BAYROU REPOND A SARKOZY SUR LA LAICITE

D’après l’interview de François Bayrou par Judith Waintraub publiée dans le Figaro du26/12/2007

La polémique ouverte par les propos de Nicholas Sarkosy sur la laïcité et l’identité “chrétienne” française continue.

Nous publions, comme un élément à apporter à ce dossier, l’essentiel de la réponse de François Bayrou, dont l’argumentation est puissante.

Répondant à J. Waintraub qui lui demande ce qu’il pense du concept de “laïcité positive” défendu par N. Sarkozy, Bayrou relève la remise en cause de la conception de la laïcité républicaine autour de laquelle la France s’est construite depuis la Libération. En disant que la France a “intérêt” à compter beaucoup de croyants, Sarkozy, dit-il, demande aux religions de fonder la morale du pays. “C’est le retour, qu’on croyait impossible en France, du mélange des genres entre l’Etat et la religion. Pour Bayrou, “la République n’a pas à sous-traiter l’espérance aux religions. La République est en charge de réaliser un monde meilleur et pas d’inviter à l’attendre. Cette conception sociologique de la religion fournissant l’”espérance” qui fait que les peuples se tiennent tranquilles et respectent les règles établies,on croyait que elle était loin derrière nous! Ce n’est pas autre chose que l’opium du peuple que dénonçait Marx… En réalité, l”espérance religieuse et l’espérance civique ne sont pas de même nature. Elles ne sont pas du même monde Au demeurant, la foi, ce n’est pas seulement l’espérance, ce n’est pas seulement pour l’avenir…”.

Pour Bayrou, “lorsqu’on suggère que la morale républicaine doit se fonder dans les religions , on change d’approche. D’abord il ne revient à aucune autorité civile de trancher ainsi une question de conscience. Il est aussi anormal de voir un président dire que il faut se référer à la religion que d’en voir un autre affirmer qu’il faut rejeter toute religion. Cette orientation dans un sens ou dans un autre n’est pas dans ses compétences. De surcroît dans une société plurireligieuse, on prépare les conditions d’un affrontement entre les différentes religions. Car quand elles se contredisent, qui décidera qu’une religion est supérieure à une autre dans le domaine de la morale et des valeurs?”

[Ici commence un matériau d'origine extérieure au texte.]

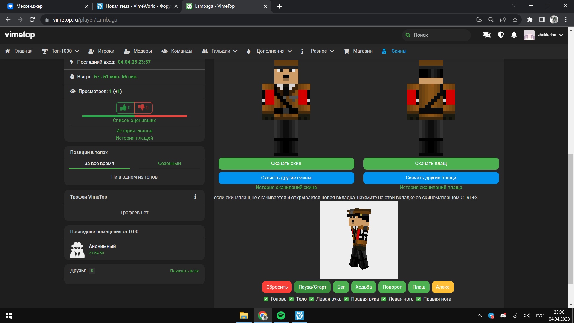Open История скинов link

click(x=134, y=131)

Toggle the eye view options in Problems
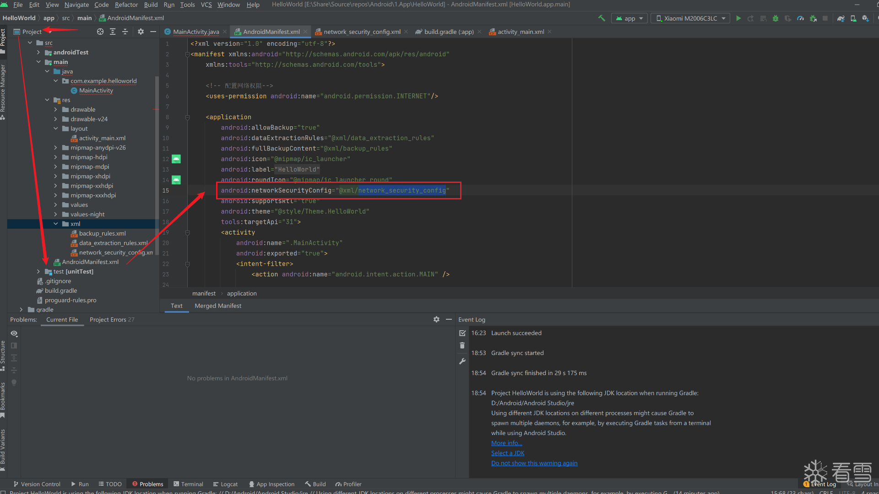click(x=14, y=333)
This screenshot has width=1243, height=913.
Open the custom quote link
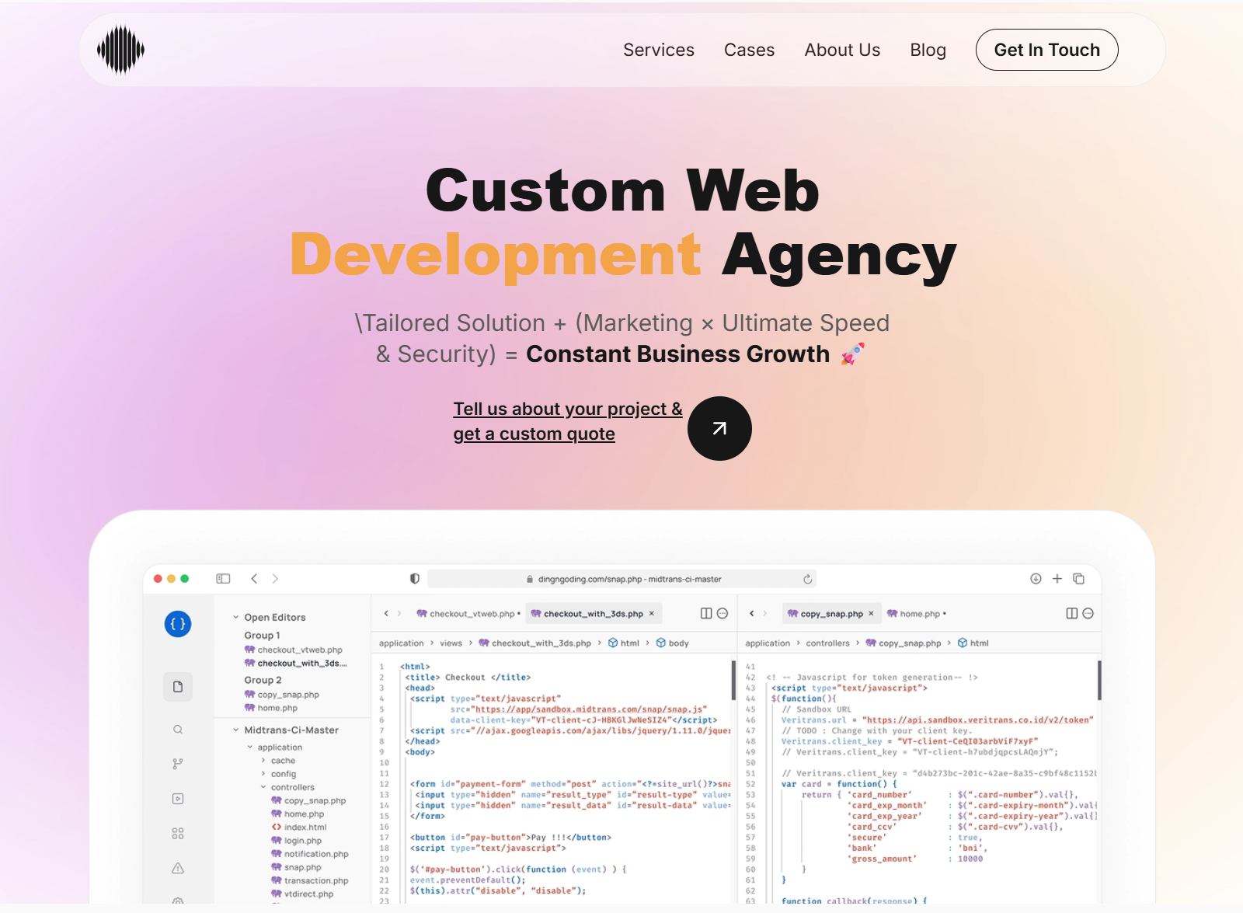pos(568,421)
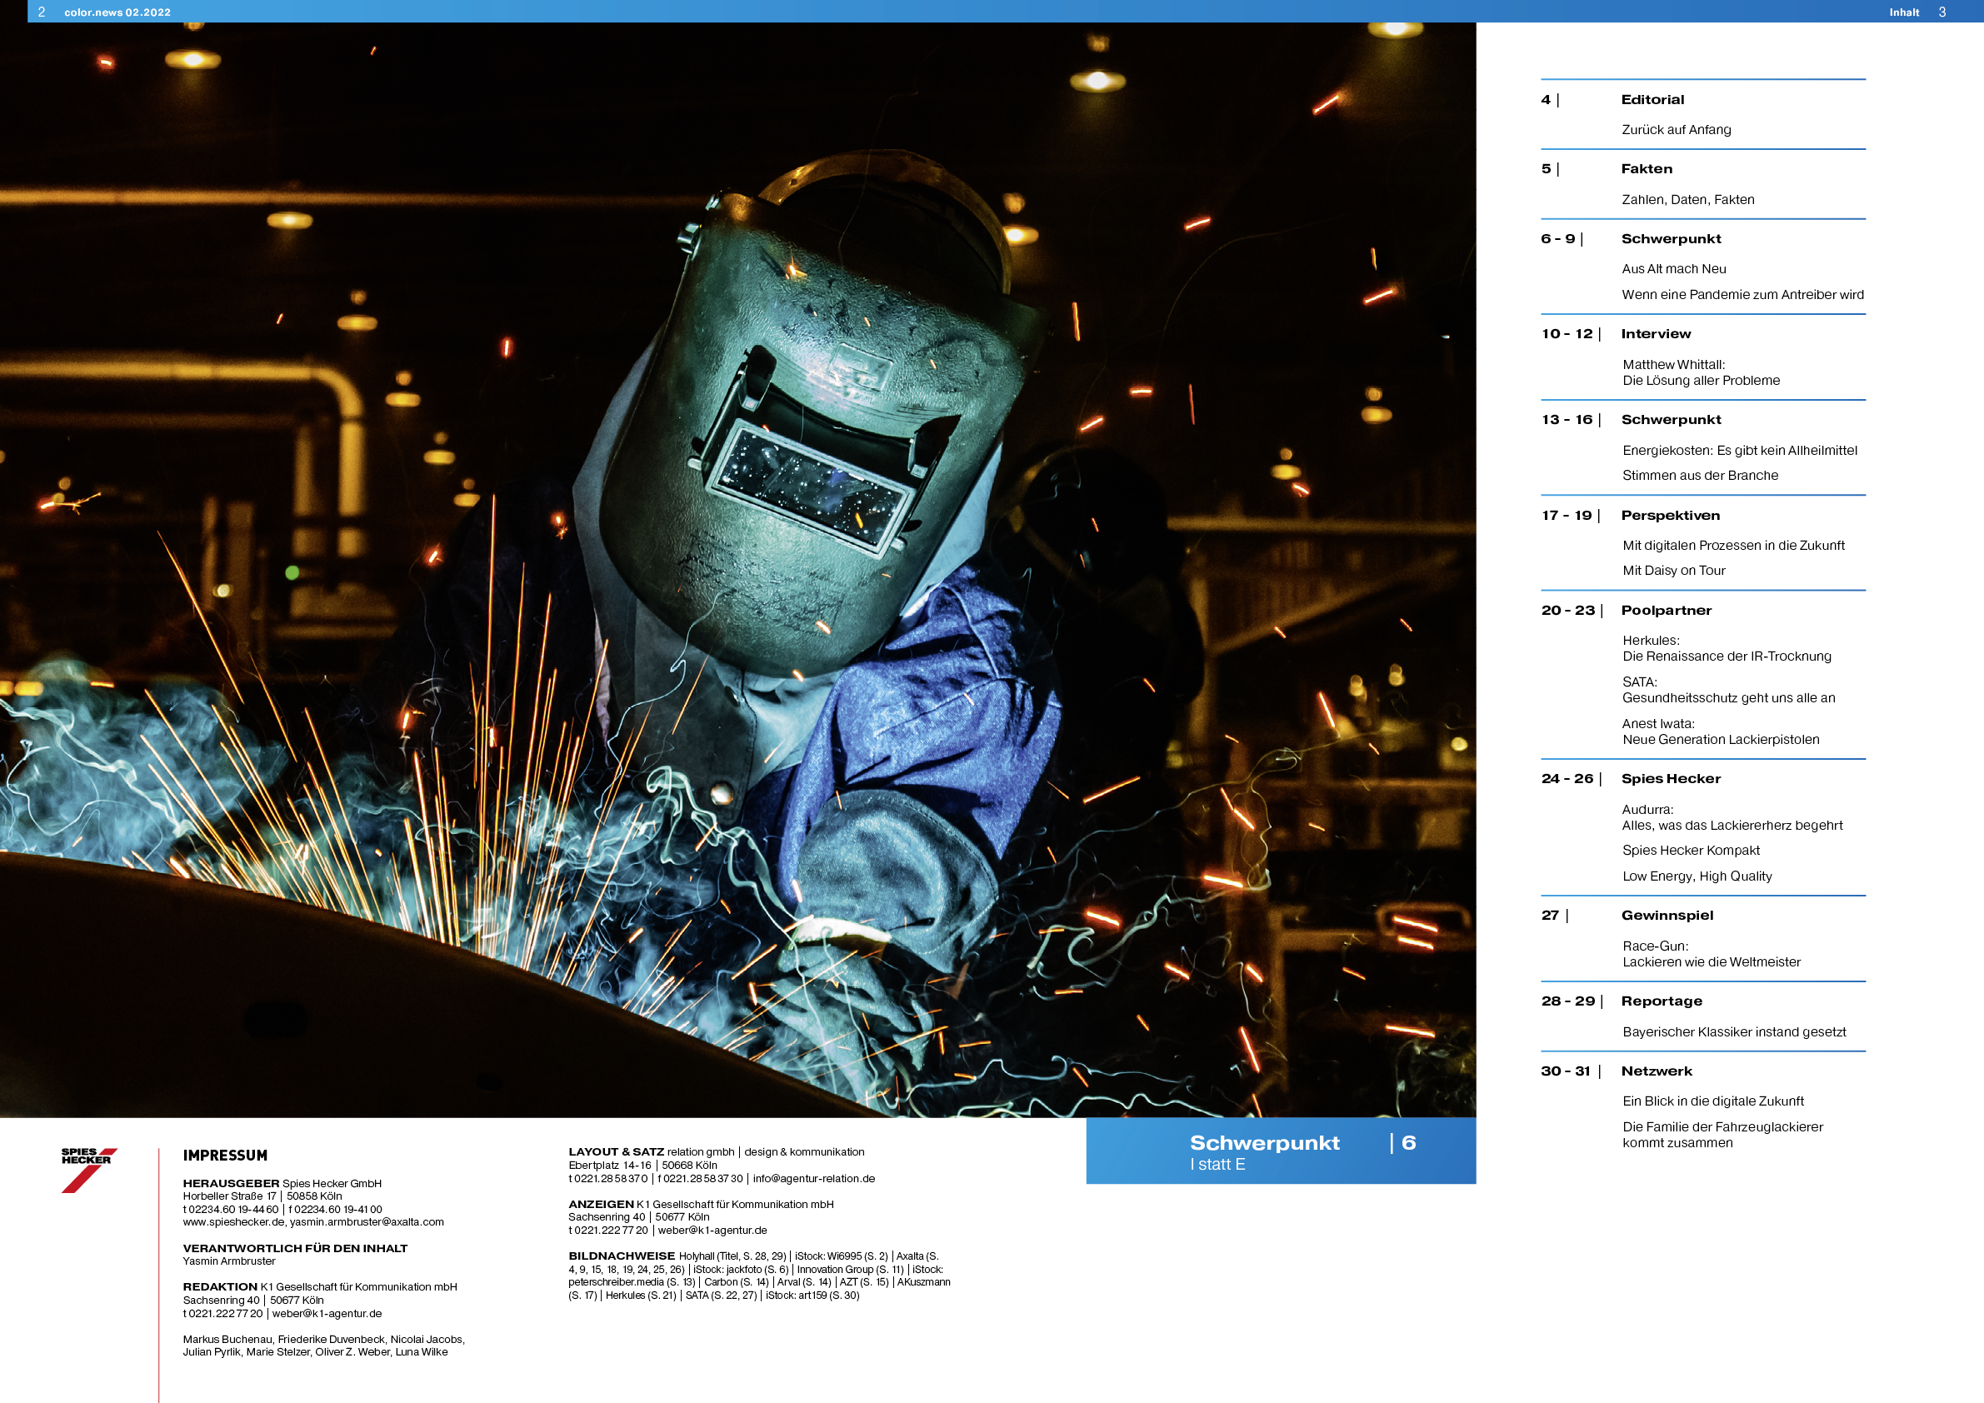Open the Editorial contents entry
The width and height of the screenshot is (1984, 1403).
click(x=1651, y=99)
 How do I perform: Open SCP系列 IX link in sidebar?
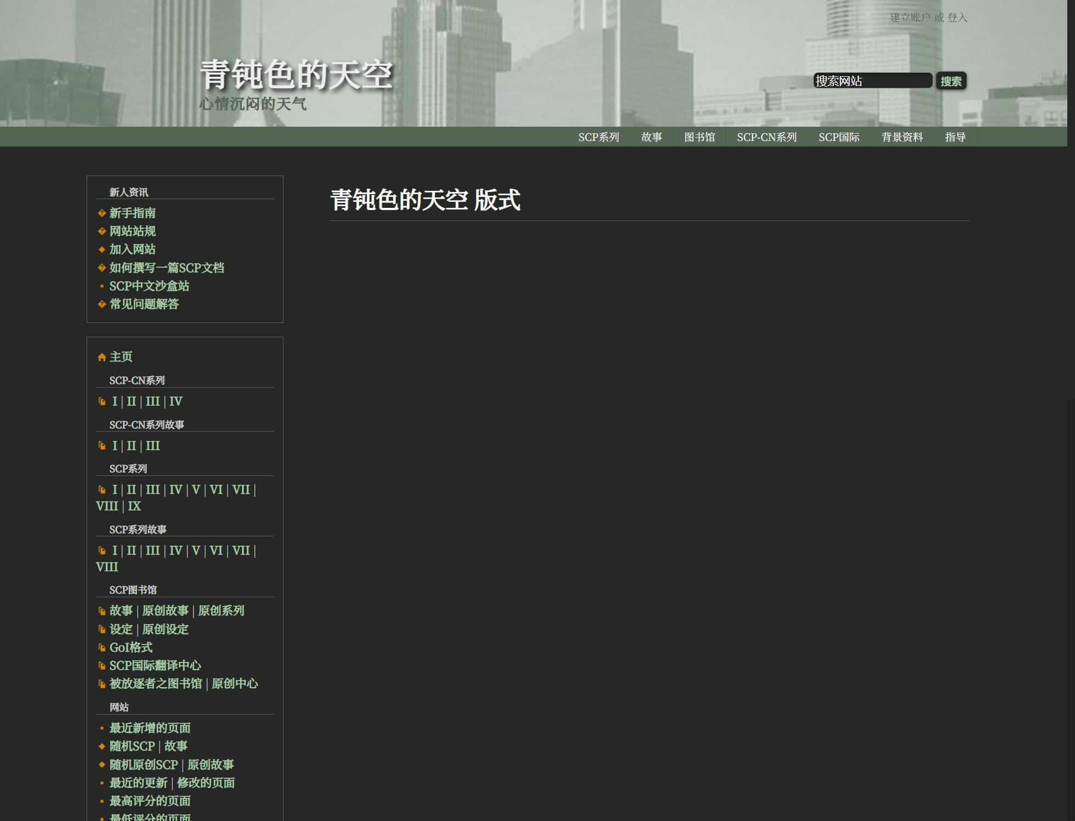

De même, il dit que quand N. Sarkozy dit que “jamais l’instituteur ne pourra remplacer le pasteur ou le curé” dans l’apprentissage de la différence entre le bien et le mal,parce que “il lui manquera toujours la radicalité du sacrifice de sa vie et le charisme d’un engagement porté par l”espérance” , il exprime exactement le contraire du message porté par Jules Ferry. La morale de l’instituteur n’est pas inférieure à celle du prêtre. Pour Jules Ferry, elle est la morale universelle au genre humain, qui prend garde à ne choquer aucune des familles qui confient leur enfant aux maîtres. La laïcité est un bien très précieux que la France a su définir avant et mieux que les autres. Elle détermine un espace public à l’intérieur duquel on ne fait pas intervenir la religion par l’autorité du dogme, et un espace intime familial, ou chaque être humain cultive ses convictions, une vision du monde , qu’il ne peut imposer aux autres. L’idée qui fonde la démocratie,, c’est la vision géniale que Pascal a exprimée de la distinction des ordres: il y a l’ordre du pouvoir, l’ordre de la religion et l’ordre de la science.Le pouvoir doit garantir la liberté de prier et la liberté de penser dans les deux autres ordres. Mais l’homme n’est libre que si on empêche toute interférence entre ces ordres distincts. C’est un paradoxe curieux que celui d’un pouvoir qui affiche chaque fois qu’il le peut sa”complaisance avec le matérialisme financier”et, en même temps souhaite faire de la religion une autorité dans l’espace public.

Pour François Bayrou, les citoyens républicains et les chrétiens, qui peuvent être les mêmes,ont quelque chose en commun, c’est le “rendons à César ce qui appartient à César, et à Dieu ce qui appartient à Dieu.